WORK TASK: Write every line below out again, exactly as given, but leave out the pictures.

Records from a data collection

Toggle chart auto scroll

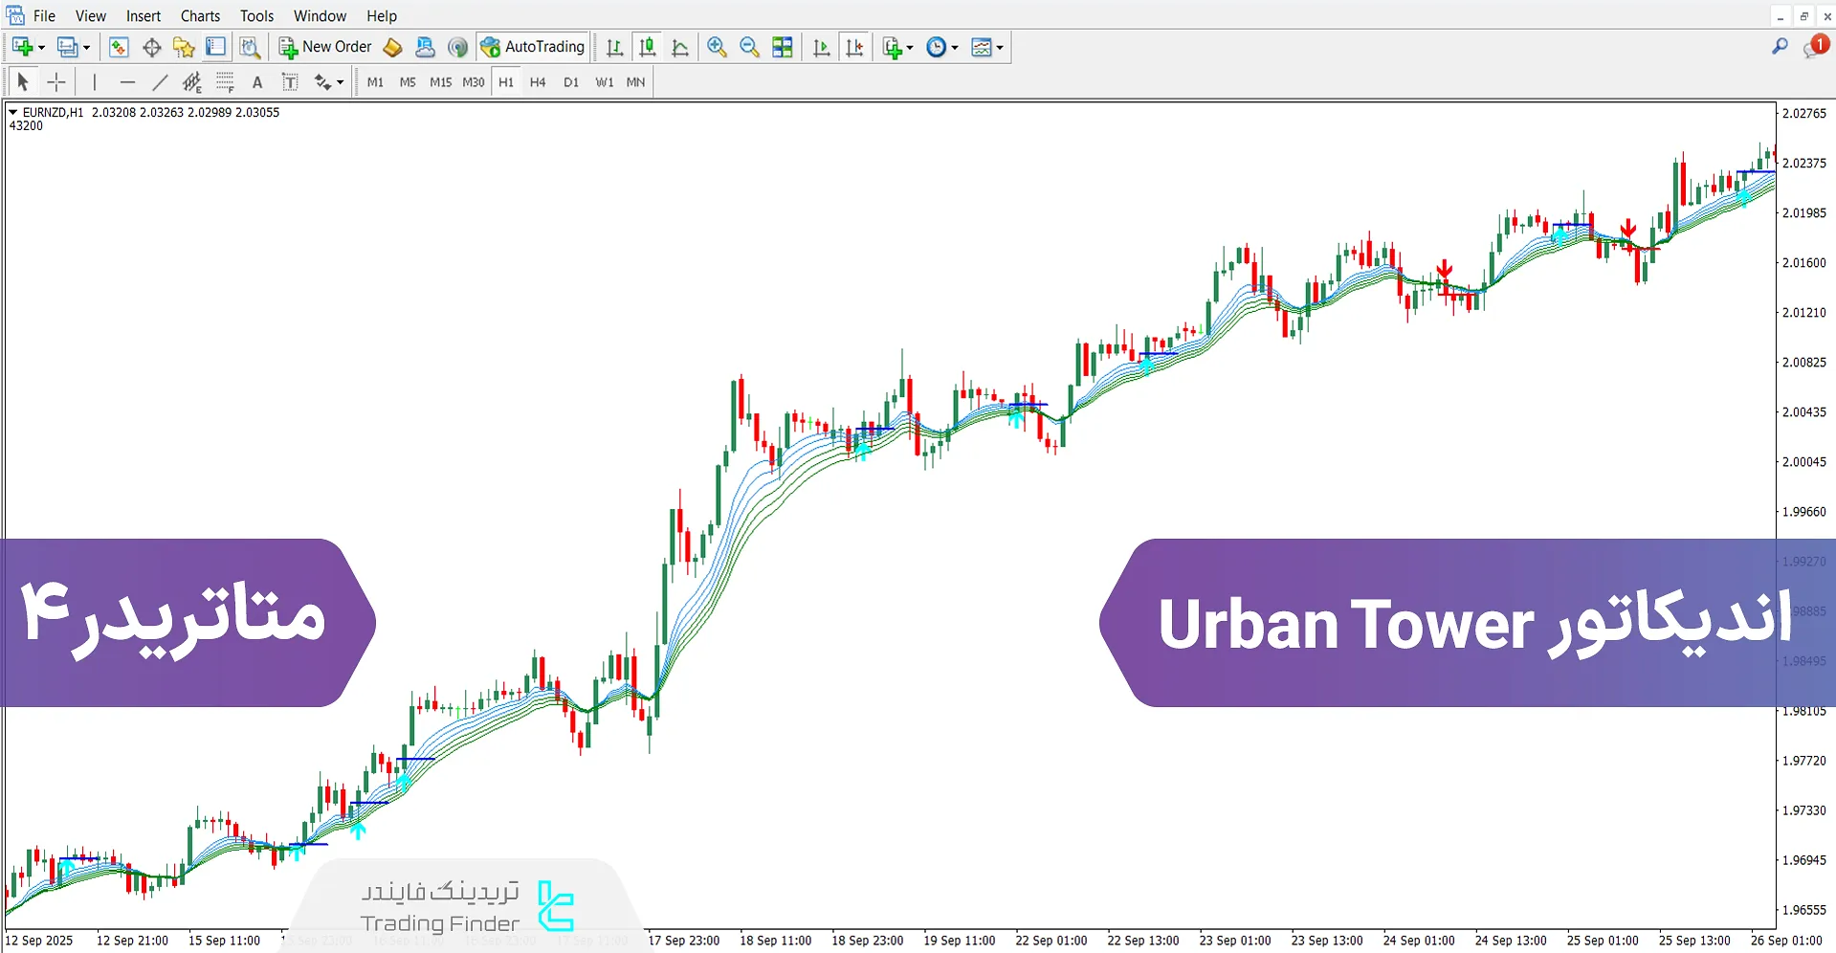[821, 47]
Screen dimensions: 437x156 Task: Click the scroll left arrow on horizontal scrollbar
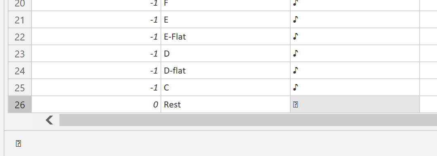[x=49, y=120]
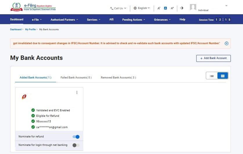Toggle high contrast mode icon
The width and height of the screenshot is (243, 154).
pos(182,8)
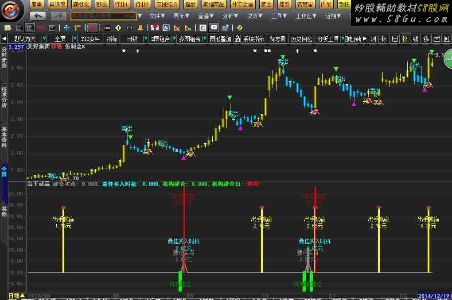Image resolution: width=452 pixels, height=300 pixels.
Task: Click the F10资料 button
Action: [90, 39]
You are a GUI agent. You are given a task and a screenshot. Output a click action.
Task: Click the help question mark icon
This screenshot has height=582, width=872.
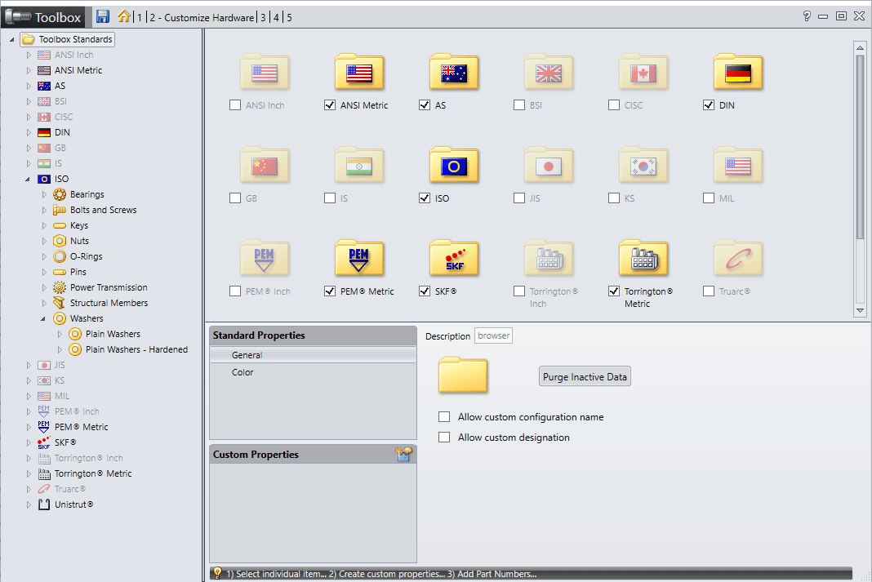tap(807, 16)
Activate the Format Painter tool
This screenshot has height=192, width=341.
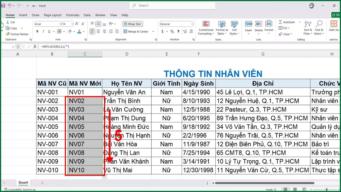17,34
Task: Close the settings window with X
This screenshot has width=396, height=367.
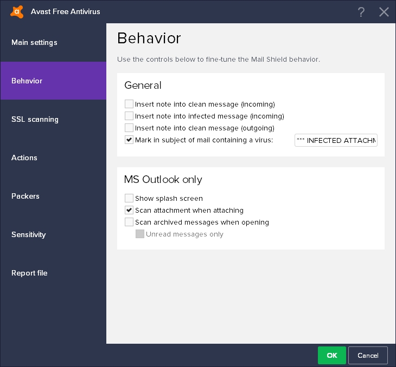Action: (x=384, y=12)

OUTPUT OF THE EXERCISE:
Toggle chart auto scroll

[821, 47]
Screen dimensions: 437x156 Task: Click the scroll left arrow on horizontal scrollbar
[x=49, y=120]
Toggle high contrast mode icon
The width and height of the screenshot is (243, 154).
pos(182,8)
Image resolution: width=452 pixels, height=300 pixels.
Task: Click the F10资料 button
Action: [90, 39]
You are a GUI agent. You are given a task and a screenshot. Output a click action.
Task: Click the help question mark icon
This screenshot has height=582, width=872.
tap(807, 16)
Activate the Format Painter tool
This screenshot has height=192, width=341.
17,34
Task: Close the settings window with X
This screenshot has width=396, height=367.
Action: (x=384, y=12)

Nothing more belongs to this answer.